→ **YOUR ASSIGNMENT**: Below are records; count the lines that contain "computer" and state only that count.

→ **Saved entries**:
+ + +
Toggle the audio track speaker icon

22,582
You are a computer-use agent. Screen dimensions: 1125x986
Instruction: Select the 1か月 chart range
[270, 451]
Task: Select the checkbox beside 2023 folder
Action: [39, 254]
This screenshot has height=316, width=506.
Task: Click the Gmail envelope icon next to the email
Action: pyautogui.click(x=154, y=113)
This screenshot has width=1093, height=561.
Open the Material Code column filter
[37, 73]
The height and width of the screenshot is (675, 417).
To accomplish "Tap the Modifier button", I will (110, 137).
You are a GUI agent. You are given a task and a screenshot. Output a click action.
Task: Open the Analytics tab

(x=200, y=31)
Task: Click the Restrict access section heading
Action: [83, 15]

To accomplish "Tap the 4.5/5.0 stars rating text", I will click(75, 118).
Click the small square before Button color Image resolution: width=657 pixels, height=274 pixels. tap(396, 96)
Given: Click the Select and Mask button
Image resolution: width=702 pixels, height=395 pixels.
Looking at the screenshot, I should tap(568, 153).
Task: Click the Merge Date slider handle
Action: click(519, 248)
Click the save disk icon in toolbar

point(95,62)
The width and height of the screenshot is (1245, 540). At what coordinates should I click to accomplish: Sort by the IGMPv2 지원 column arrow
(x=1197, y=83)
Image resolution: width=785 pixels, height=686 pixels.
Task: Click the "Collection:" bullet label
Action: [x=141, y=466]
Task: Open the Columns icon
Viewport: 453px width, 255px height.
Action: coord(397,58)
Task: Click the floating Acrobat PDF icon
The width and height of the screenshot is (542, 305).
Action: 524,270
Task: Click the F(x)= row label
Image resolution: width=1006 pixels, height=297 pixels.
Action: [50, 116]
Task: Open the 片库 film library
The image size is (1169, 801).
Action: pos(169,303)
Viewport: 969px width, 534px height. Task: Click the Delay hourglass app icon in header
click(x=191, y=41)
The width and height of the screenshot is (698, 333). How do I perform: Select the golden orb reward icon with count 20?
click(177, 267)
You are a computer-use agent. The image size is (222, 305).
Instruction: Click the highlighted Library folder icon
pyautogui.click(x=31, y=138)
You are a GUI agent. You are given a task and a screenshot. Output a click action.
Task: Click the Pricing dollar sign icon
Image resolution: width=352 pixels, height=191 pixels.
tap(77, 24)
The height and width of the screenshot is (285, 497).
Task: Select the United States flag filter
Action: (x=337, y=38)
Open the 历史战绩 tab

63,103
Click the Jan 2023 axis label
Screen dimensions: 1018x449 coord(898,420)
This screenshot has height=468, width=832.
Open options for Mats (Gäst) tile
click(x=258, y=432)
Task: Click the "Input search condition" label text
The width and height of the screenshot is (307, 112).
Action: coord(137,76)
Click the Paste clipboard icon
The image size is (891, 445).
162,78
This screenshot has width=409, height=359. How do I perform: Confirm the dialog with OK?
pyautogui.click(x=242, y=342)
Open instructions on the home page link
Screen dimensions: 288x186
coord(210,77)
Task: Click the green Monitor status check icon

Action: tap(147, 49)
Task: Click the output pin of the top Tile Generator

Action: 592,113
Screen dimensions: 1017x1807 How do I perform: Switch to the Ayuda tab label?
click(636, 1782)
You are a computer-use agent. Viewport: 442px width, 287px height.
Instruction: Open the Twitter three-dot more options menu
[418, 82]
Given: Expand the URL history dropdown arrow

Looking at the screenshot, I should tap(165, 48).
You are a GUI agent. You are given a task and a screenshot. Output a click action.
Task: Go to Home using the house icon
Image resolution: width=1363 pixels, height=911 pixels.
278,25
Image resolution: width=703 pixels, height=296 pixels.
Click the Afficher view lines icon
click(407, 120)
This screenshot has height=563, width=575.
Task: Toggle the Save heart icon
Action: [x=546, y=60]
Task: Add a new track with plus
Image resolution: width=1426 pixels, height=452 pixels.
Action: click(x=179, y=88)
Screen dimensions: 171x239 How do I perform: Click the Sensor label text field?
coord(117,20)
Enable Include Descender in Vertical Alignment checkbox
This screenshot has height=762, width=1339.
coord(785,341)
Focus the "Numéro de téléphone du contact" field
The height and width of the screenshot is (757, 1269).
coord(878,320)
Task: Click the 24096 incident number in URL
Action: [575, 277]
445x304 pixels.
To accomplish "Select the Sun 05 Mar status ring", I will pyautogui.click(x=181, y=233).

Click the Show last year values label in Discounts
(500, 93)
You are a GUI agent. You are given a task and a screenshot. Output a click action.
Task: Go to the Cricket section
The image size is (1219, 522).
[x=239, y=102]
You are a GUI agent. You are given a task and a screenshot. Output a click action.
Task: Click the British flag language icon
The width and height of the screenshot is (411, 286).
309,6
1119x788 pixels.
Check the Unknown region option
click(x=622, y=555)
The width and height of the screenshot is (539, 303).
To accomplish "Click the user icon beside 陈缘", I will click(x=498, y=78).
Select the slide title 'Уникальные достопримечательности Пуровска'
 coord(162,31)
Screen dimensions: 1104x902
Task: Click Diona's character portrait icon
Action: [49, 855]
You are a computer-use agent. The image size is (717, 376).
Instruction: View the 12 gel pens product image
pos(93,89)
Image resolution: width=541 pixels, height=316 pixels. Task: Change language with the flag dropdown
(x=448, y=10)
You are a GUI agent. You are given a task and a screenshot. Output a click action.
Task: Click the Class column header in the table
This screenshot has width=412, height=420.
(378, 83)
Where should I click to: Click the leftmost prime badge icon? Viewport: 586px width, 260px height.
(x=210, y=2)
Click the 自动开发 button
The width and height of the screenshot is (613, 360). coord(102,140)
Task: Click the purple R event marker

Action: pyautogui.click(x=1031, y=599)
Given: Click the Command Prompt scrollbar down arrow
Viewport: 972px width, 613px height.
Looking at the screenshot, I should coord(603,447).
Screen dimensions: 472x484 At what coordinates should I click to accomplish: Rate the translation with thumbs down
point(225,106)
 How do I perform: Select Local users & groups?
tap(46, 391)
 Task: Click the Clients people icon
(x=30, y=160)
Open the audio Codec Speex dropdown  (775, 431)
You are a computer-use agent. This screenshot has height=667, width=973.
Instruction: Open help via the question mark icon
+ + +
→ **TASK OUTPUT**: 5